In view of the sack and environment it's running in, it's important to choose durable clothing as all the equipment gets a very rough treatment and I do not have a lot of shifts.
We do not get the shower and there is no facilities for washing clothes, so hygiene and sweat are becoming too many a challenge. Everyone smells bad, even the prettiest ladies stop being attractive after a day, but smell is not the problem. A problem with clothes is that after a couple of days of sweating, the stitches tend to be stiff of the salt's salt content. When the stitches stiffen, they rub the extra to the skin, especially where the backpack is and in the groin. Gnaws the nail holes in the skin gets hurt quickly infected and there will be a few consecutive days of extra discomfort combined with lack of hygiene. Therefore, the type of thread in clothing is important, as well as a few sewing seams.
Due to the climate we should run in, I had decided to run in one long-sleeved, windproof and fast-drying running rack in the height that I combined with one warming but airy short-sleeved which should be used in the jungle as well. On the upper body, the laundry is especially worn as the backpack moves for each step taken.
In addition, I have a lightweight raincoat and warm upper part for use after the day sessions.
Very many like to run in a combination of short compression sticks and shorts, which are referred to as "2 in 1". However, I like to run in simple cards "marathon shorts"With mesh trousers and a small pocket at the back of the back. In addition, I have a tight-fitting training pants that I use after the day races and gladly together with the rain trousers to get extra warmth.
On the legs, I use compression systems mainly to protect against cactus and scrub, but also for well-being and increased blood circulation in tired leg muscles.
Of stockings, many toe socks (injini socks) use to release the cheekbone between the toes. I've never had this problem so I've got three pairs regular stockings with merino wool and a couple thick ragg socks which is used after the day races on cold evenings.
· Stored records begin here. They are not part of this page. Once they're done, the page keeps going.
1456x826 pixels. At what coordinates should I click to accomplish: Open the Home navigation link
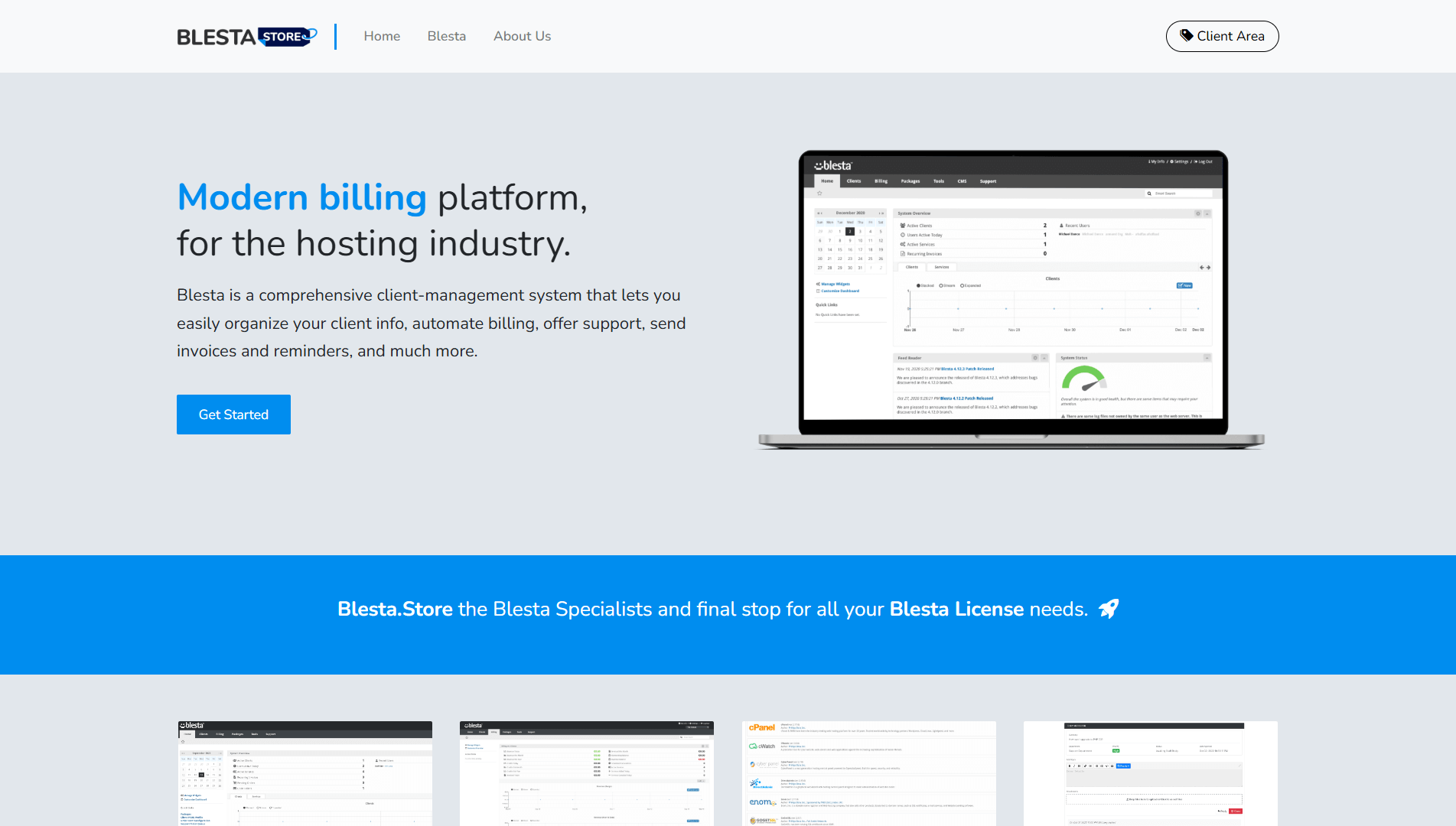coord(382,36)
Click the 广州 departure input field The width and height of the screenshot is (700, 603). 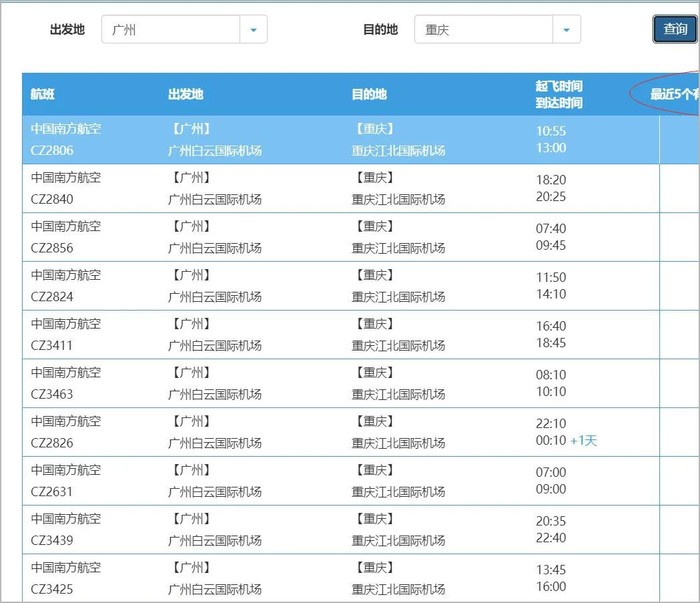171,30
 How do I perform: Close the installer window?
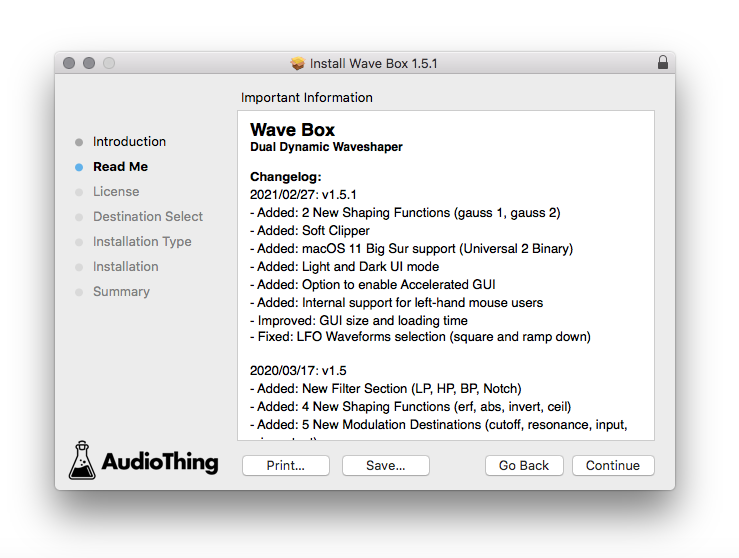click(69, 63)
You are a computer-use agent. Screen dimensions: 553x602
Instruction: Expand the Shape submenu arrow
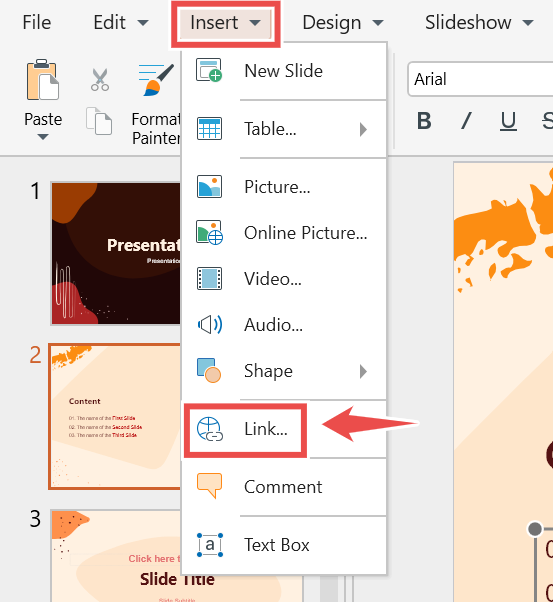(x=363, y=371)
Shoes to run with are always a challenge as new models are still coming and for me, most races are in different countries, which in turn have different terrain and climate. In many participants in races that go over long distances and for several days, their feet swell slightly, so by choosing a little bigger shoe than normal, you keep most nails on your legs. Optimally, I would even have half a size bigger shoes than what I ended up with, but the desired size was sold out throughout the country and too big shoes is not fun either. For this course, I thought a lot about the challenge of precipitation, swamp in the jungle and high humidity. The most important thing for me was to find a pair of terrain shoes which dried quickly, had a hood that protects shoes and toes against stone, as well as a sole that is good on both hard and muddy surfaces.
I always wear a pair of lightweight sandals that I wear after daydogs to put the boot to dry. Sandals are additionally airy for feet and much easier to put on and off when walking in and out of the tent.
Food and Energy
Of food I use dry for lunch and dinner. At lunch I drink protein and some snacks. I'm a vegetarian so the selection on the forage is limited and I get some food from the various suppliers (Real Turmat, Adventure Food, Mountain House ...).
In the long run with a single leg, I mostly use only Tailwind powder, but in order to get a little variation over several days, I also have some gel and protein bars. It is important for me to have some snacks and preferably salt on this type of race. For me, potato chips and biscuits are a nice meal after the daytime runs. For the potato coins to take the least amount of space, I put a small hole, mash the bags and roll them together before I lose them.